Hacker News new | ask | show | jobs
LLMs are really bad at Tic-Tac-Toe (gensx.com)
4 points by d_legs 475 days ago
3 comments

It seems to me that there's a fundamental difference between how you would train an AI to provide a reasonable, coherent text-based or languaged-based response as part of a conversation; and how you would train it to optimize for a specific set of rules or goals. If you asked an LLM to formulate and explain a tic-tac-toe strategy, I expect it would respond with something robust.
Agreed. I tried asking the models to outline a strategy and they can produce a decent output although not as robust as I expected. I'm sure you could fine tune an LLM to be good at Tic-Tac-Toe too but the surprising thing to me was how LLMs--even top ones like gpt-4.5 don't generalize well enough to be half decent at a simple game.
That's kind of the thing, though, isn't it? It can explain a robust strategy, but it can't play it. That's really different from human intelligence, to the point where it seems reasonable to claim that the LLM doesn't really understand what it's saying.
I made something that played noughts and crosses (same thing) perfectly. Knowing what responses you will make and taking into account reflections and rotations I had a state machine with barely more than 100 states. It really doesn't need AI, but an LLM is a language model for goodness sake, give it a job it can do.
LLMs are supposed to be a step on the route to a general AI. This is a data point suggesting that, if it can't do this simple job, it may never be suited to a wide range of jobs that any human can do trivially. That's a serious crimp in its reputation as an AGI.

There may be a solution to that at some point. But right now it suggests we're more on the stochastic-parrot track.

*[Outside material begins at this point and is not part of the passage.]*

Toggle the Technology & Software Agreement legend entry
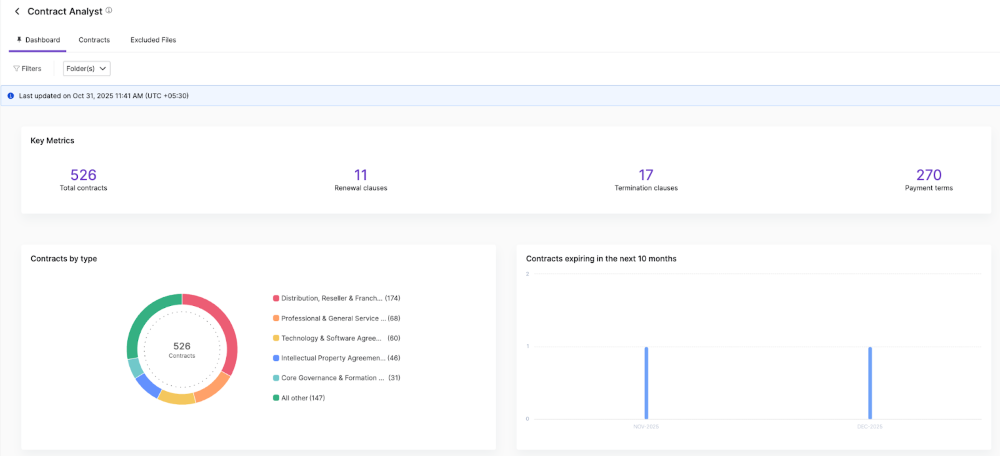This screenshot has height=456, width=1000. tap(335, 338)
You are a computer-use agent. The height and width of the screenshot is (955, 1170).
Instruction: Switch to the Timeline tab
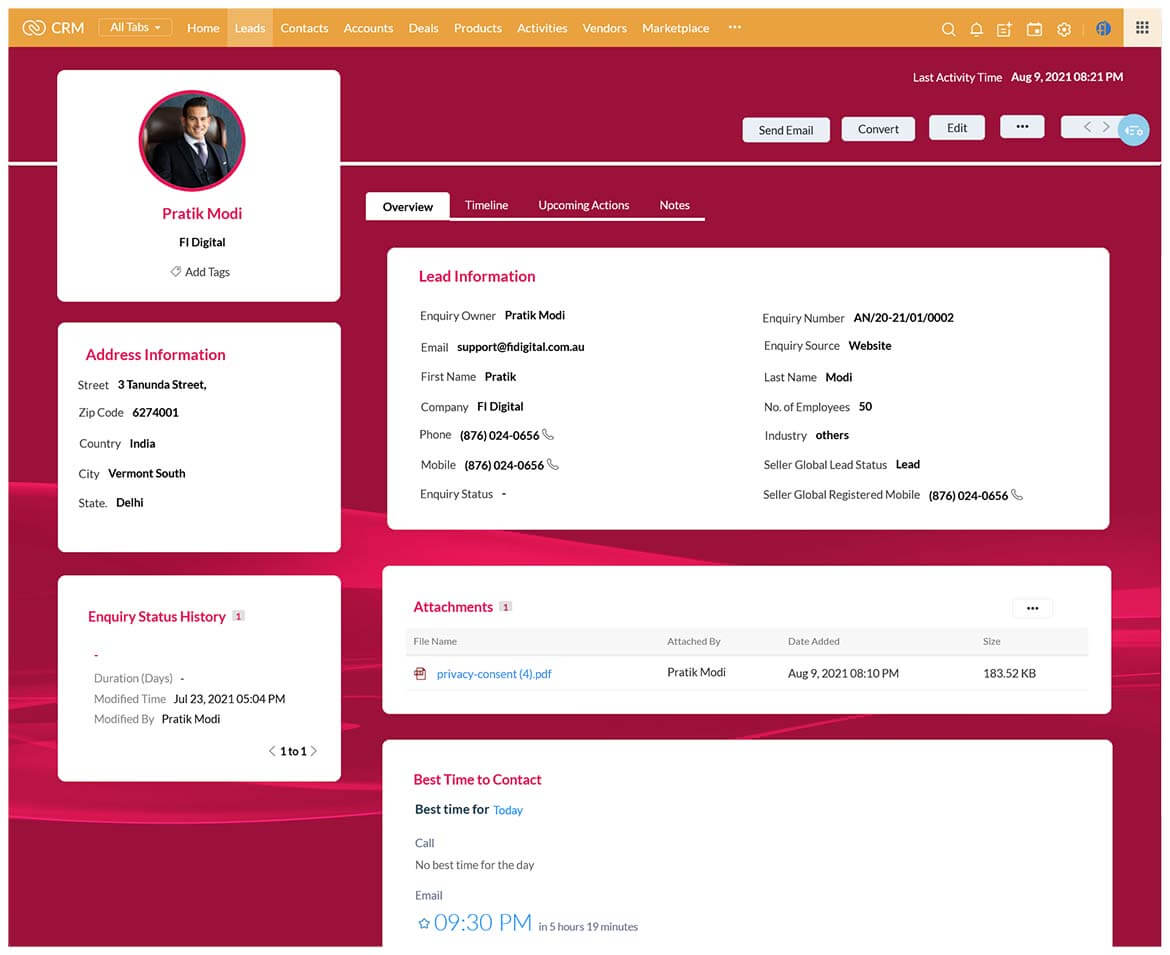tap(486, 205)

Totally agree that there are better ways to build a program to beat tic tac toe. I'd expect an LLM could probably write the code itself with a few turns of the crank (it wrote most of the code I used to test this). The point here is to test the G in AGI: how well models can generalize to new tasks.
My quibble is with the use of language models. Human intelligence is not predicated on the written word. You wouldn't use an LLM to create something that plays tennis, yet our human general intelligence covers that.
Hi HN - I decided to try to compare LLMs by having them play Tic-Tac-Toe. The results were surprisingly bad considering all the talk about how LLMs have "saturated" benchmarks. Have you run into any tasks where LLMs are way worse than you'd expect?